Scotland coach Scott Johnson said he would sleep on whether to take more positives or negatives out of the 42-17 win over Japan at Murrayfield.
"I am trying to see the bright side over the negative," he said.
"The negative was their two tries. The bright side - every time they did score a try, we walked back and scored another one straight back.
"I am thinking to myself, why does it take the catalyst of them scoring a try for us to have a bit of urgency?"
Two tries from winger Kenki Fukuoka at one stage had Japan threatening the Scots' lead at 18-17.
"So I'm caught between a 50-50 looking at the positive and the negative here and it depends on how good my night is how I look at that," admitted Johnson.
"It was a good Test match. We said before the game they are a formidable side now and a really good rugby nation.
"So it was a tough Test match and they contributed to a reasonable spectacle, I thought."

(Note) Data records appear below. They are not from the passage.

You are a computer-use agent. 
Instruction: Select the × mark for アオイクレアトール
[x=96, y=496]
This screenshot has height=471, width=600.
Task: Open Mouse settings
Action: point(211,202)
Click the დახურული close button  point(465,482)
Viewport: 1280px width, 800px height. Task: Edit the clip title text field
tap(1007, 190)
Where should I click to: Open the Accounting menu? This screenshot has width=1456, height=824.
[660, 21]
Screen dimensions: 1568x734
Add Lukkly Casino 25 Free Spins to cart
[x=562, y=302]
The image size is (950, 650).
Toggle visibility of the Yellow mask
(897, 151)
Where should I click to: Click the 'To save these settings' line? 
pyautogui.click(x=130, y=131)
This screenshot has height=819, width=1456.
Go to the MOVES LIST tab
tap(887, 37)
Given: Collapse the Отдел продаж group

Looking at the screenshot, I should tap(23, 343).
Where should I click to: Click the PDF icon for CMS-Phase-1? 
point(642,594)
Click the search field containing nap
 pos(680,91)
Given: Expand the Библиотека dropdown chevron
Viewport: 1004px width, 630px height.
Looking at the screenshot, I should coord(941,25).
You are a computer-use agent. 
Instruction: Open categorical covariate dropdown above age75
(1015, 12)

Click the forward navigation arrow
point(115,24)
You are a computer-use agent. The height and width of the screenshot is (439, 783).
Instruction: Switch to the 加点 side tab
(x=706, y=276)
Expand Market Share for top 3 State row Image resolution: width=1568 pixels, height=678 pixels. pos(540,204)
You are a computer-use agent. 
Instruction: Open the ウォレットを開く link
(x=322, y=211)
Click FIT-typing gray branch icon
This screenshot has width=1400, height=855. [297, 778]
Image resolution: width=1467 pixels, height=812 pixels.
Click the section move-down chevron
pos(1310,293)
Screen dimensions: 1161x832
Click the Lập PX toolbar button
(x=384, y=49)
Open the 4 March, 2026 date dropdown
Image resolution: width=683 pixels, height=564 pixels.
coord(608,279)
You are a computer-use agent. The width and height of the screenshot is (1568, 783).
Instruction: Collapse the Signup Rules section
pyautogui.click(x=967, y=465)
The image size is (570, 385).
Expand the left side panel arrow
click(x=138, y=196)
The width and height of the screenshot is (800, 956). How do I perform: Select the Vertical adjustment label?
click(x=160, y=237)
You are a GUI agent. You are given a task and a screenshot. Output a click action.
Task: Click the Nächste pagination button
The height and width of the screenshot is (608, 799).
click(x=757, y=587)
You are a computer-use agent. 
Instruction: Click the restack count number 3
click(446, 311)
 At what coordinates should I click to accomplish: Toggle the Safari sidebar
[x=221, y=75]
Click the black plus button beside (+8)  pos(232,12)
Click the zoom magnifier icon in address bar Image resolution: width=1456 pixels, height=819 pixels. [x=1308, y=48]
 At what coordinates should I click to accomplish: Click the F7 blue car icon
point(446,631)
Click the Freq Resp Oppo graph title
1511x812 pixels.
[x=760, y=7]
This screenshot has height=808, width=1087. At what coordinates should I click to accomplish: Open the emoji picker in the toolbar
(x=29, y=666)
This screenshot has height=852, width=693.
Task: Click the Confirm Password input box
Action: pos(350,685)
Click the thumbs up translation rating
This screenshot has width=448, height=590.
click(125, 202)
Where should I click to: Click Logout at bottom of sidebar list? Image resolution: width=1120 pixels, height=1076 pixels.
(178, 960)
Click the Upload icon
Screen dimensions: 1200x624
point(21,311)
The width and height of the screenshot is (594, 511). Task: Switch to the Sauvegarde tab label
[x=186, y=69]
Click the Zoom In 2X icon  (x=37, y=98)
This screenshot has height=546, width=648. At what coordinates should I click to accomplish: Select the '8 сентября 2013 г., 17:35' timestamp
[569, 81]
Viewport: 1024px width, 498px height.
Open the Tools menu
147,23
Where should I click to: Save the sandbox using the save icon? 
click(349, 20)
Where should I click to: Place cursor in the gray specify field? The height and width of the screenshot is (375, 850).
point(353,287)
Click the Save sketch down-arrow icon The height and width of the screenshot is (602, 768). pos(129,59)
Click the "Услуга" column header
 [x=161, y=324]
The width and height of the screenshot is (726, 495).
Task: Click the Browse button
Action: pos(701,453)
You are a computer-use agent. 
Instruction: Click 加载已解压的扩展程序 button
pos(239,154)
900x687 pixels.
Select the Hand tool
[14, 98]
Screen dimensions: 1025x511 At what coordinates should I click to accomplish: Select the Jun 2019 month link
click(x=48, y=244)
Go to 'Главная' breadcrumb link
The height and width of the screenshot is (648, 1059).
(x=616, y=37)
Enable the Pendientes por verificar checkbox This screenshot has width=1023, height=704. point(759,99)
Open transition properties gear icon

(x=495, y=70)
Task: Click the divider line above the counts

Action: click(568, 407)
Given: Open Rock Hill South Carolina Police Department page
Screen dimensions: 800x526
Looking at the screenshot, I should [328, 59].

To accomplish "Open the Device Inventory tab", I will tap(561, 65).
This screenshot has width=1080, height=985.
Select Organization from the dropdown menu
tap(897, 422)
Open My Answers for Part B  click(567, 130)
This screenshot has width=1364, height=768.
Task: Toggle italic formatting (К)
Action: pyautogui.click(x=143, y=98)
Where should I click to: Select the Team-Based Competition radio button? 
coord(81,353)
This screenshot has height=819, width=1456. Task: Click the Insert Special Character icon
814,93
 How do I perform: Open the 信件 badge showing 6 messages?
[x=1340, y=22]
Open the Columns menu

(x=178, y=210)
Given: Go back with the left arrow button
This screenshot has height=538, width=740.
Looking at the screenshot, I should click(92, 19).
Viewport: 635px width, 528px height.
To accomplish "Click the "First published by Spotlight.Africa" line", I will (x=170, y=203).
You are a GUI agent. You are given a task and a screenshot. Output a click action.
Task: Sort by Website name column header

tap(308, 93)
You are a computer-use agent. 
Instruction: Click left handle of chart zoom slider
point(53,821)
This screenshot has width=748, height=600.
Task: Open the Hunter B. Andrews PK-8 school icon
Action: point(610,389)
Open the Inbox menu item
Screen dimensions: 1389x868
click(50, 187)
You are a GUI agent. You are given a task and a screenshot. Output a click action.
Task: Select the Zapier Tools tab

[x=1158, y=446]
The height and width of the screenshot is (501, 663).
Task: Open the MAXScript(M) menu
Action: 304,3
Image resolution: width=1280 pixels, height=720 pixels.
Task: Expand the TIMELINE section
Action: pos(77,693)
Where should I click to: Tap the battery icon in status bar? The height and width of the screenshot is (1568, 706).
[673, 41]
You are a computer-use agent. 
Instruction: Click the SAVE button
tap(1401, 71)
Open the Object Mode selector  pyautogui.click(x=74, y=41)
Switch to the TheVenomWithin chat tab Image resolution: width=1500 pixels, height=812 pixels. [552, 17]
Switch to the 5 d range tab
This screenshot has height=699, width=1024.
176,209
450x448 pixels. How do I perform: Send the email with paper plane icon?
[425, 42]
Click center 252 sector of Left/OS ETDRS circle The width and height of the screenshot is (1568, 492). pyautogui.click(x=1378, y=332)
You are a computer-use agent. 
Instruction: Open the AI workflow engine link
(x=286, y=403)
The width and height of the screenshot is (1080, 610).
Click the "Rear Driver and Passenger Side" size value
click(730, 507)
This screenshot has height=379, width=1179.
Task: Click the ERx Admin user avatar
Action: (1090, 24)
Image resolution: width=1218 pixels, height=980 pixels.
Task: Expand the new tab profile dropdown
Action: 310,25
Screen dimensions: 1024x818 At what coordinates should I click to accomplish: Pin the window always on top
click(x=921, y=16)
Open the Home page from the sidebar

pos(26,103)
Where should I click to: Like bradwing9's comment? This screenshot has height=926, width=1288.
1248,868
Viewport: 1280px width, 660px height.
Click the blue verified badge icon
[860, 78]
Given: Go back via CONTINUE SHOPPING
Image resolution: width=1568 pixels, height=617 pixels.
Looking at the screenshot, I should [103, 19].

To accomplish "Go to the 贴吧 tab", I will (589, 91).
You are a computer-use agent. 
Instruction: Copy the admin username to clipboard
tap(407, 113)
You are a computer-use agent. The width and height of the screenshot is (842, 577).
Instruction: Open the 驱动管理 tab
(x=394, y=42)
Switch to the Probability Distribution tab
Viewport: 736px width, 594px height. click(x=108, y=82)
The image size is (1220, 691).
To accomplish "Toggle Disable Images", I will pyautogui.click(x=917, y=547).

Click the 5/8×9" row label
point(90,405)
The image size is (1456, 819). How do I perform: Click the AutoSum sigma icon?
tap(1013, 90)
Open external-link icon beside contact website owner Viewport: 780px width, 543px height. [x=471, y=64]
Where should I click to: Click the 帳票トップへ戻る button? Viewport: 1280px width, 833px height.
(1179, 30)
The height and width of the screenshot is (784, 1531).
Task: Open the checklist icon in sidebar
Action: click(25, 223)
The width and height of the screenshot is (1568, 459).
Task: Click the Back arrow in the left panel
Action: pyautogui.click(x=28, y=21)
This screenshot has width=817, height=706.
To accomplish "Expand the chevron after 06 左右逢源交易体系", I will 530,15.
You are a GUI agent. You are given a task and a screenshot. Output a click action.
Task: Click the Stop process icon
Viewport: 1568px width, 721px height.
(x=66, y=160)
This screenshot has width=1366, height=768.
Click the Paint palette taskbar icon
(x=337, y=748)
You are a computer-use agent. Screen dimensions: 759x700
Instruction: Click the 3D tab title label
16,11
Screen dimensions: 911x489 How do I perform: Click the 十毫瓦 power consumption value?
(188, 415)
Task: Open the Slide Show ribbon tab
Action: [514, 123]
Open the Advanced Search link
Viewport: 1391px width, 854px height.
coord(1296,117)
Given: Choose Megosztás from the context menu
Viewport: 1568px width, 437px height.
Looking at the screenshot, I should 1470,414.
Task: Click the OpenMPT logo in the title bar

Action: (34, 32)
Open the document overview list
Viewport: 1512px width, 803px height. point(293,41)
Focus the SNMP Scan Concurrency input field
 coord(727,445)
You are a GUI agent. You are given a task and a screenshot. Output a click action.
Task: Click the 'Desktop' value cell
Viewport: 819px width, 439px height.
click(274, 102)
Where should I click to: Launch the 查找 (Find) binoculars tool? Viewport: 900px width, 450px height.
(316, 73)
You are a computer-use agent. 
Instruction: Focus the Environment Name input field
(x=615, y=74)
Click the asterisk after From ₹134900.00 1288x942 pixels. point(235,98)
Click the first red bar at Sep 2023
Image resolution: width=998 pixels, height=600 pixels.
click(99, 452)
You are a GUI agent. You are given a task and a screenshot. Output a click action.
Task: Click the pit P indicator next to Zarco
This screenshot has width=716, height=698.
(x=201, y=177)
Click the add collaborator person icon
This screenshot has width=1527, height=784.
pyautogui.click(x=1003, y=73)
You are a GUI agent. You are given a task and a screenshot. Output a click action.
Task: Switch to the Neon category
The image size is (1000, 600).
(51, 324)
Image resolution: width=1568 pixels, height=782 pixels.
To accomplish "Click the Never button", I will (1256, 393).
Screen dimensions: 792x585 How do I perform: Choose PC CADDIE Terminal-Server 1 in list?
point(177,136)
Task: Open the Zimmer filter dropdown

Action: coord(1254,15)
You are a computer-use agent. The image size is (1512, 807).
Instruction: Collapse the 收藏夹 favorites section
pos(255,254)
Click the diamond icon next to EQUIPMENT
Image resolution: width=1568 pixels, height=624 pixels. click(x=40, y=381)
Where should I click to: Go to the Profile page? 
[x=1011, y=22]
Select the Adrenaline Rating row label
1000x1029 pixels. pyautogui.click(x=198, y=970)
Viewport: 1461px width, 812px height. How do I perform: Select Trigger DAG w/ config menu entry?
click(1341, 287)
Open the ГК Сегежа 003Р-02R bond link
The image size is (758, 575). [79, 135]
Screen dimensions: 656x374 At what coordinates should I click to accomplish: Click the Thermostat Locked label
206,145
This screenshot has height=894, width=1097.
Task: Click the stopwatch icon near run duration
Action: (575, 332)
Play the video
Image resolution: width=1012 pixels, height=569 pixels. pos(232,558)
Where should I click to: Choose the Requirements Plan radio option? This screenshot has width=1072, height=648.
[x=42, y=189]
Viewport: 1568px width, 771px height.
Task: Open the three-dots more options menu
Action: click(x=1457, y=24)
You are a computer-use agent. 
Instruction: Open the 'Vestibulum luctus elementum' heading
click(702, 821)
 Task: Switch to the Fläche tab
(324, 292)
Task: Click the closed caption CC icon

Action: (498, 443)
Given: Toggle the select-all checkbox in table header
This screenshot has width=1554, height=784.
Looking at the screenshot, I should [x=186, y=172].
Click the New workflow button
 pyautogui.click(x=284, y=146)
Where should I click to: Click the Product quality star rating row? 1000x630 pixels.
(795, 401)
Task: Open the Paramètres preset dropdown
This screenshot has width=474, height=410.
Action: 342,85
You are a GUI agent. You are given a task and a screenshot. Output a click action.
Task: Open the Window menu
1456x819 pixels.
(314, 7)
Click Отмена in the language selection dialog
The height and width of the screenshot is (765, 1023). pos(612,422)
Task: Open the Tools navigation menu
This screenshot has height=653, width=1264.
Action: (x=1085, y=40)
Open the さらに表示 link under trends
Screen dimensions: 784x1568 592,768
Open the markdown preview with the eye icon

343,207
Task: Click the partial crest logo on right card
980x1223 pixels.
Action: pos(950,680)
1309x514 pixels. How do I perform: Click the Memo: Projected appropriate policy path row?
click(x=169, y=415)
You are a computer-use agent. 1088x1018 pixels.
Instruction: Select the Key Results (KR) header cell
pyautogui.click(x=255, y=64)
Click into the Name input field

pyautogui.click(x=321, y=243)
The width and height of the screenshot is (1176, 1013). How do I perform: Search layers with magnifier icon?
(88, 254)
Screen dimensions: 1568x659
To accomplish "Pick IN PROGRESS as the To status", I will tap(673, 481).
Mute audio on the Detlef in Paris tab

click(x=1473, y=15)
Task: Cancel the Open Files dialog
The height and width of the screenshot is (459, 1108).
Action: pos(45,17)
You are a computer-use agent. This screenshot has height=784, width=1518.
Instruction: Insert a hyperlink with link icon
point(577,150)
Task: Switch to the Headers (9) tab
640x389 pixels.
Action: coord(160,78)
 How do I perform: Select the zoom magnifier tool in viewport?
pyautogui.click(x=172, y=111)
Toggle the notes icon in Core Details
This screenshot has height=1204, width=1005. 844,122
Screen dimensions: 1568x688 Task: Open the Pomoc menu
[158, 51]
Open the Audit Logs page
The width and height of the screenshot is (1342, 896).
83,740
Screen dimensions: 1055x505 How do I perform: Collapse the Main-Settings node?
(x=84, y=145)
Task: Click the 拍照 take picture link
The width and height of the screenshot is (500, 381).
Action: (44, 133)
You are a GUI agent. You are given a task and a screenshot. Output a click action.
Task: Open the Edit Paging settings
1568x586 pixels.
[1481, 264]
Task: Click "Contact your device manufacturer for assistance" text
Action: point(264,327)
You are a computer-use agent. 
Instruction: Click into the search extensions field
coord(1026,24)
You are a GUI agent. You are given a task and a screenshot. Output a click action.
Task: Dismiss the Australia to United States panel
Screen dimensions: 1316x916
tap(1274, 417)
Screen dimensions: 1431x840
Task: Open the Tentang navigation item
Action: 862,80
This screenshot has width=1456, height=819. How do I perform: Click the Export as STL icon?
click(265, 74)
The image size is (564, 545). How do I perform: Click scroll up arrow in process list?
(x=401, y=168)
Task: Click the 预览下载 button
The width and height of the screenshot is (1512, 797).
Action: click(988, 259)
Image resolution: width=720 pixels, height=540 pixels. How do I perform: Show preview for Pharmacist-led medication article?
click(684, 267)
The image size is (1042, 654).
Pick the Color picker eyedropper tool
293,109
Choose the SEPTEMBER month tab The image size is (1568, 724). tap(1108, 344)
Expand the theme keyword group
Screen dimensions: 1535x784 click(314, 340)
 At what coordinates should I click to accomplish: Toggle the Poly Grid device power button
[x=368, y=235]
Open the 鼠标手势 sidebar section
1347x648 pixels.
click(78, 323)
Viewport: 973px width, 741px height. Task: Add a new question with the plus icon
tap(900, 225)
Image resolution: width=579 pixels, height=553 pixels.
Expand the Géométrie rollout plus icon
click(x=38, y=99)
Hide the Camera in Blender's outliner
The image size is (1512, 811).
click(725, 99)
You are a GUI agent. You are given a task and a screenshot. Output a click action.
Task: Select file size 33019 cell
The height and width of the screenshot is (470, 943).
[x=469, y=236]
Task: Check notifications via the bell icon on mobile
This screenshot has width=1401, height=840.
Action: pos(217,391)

Tommy Seymour scored two tries, while Greig Laidlaw, Al Dickinson, Duncan Weir and Sean Lamont also touched down.
However, Glasgow Warriors forward Tim Swinson, like Seymour making his Murrayfield debut, was the standout performer as he won his third cap.
"Tim is a wonderful player," said Johnson. "He has been superb and he has supported our faith in selecting him first up.
"It was great to see him out there playing great rugby.
"We don't always agree on the man-of-the-match awards, but there was a consensus that the pundits got this one right."
Forwards Ryan Grant and Al Kellock were replaced during the game having been concussed, while centre Matt Scott suffered a bang to the hand in the last play of the game.
Johnson, whose side next face South Africa and Australia in their autumn Test series, was delighted that the depth of his squad was improving considering the physical demands of modern rugby.
"We want competition for spots," he added. "We want a good bench, because we're at the mercy of a bang or two.
"We got a couple of bangs there and it's going to affect us and we've got to get time in the saddle here and, if we give time in the saddle, a couple of guys might spring out.
"I don't want to be a coach talking about injuries. I want to say 'this guy's good enough to play for his country'.
"So a couple of bangs will test us again and test the reserves, so that's good for us."